Vergleicht man dieses mit der weitgefassten Geldmenge (M3) in der Eurozone, dann macht dieses rund 10 Prozent aus. Bedenkt man die schwere der zu erwartenden Kreditausfälle im Quartal 2021, dann dürfte selbst diese Summe schnell aufgebraucht sein, sodass auch dann wieder mit Billionen von Euro nachgelegt werden muss. Wenn in dem Tempo die Geldmenge weiter ausgeweitet wird, dieses auf die Realwirtschaft trifft und dann die momentan sehr niedrige Geldumlaufgeschwindigkeit an Fahrt aufnehmen sollte, ist mit einer höheren Inflation zu rechnen.

Auf Wiedersehen Tagesgeldkonto

Selbst Investoren, die bislang noch recht ruhig auf ihren Geldwerten wie Anleihen saßen, bekommen es Angesichts der sich verschärfenden Geldmengenausweitung mit einem unguten Gefühl zu tun. Der Trend, weiter in Sachwerte wie Aktien, Immobilien, Edelmetalle oder eben Bitcoin zu gehen, dürfte damit nur weiter zunehmen.

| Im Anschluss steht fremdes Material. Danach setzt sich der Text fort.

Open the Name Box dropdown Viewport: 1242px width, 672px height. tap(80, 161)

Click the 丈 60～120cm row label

Insbesondere Bitcoin dürfte angesichts der hohen Bewertungen der traditionellen Assets für viele Investoren der logisch nächste Schritt sein, um ihrem Portfolio ein „Standbein“ mehr hinzuzufügen. Indem Frau Lagarde oder Herr Powell das tun, was sie tun müssen – alles andere wäre unverantwortlich, wenn man das Ziel hat, einen massiven Crash abzuwenden – schaffen sie „Planungssicherheit“ für die Anleger.

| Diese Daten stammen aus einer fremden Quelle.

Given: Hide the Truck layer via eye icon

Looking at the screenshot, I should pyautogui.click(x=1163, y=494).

Blase oder keine Blase ist hier die Frage

Natürlich muss sich jede Rallye irgendwann konsolidieren. Nach jeder heftigen Kursexplosion folgt auch ein stärkerer Einknick. Allein die Tatsache, dass einige Anleger und Trader Gewinnmitnahmen tätigen möchten, lässt ab einem gewissen Punkt eine Gegenbewegung eintreten. Eine solche Konsolidierung ist allerdings sehr gesund und schützt vor einer Überhitzung. Dass der Bitcoin-Kurs also eine Verschnaufpause einlegt, bevor er die 20.000 US-Dollar-Marke knackt, ist durchaus wahrscheinlich. Gerade langfristig orientierte Anleger können derartige Rücksetzer in der nächsten Zeit nutzen, um Bitcoin nachzukaufen.

Von einer Blase kann man gegenwärtig aber dennoch nicht sprechen. Der starke Kursanstieg ist fundamental gerechtfertigt, da es vor allem institutionelle Investoren mit langfristigem Anlagehorizont sind, die in den Markt einsteigen. Microstrategy, Grayscale und Co. haben kein Interesse, ihre Bitcoin schnell wieder zu verkaufen. Dass es sich also um institutionelles Geld handelt, das die Kurse antreibt, wird auch von den Bitcoin-Suchanfragen bei Google gestützt. Diese sind nach wie vor im unteren, unaufgeregten Bereich. Würde es sich um eine rein hype-getriebene Bewegung handeln, dann müssten die Zahlen eine andere Sprache sprechen.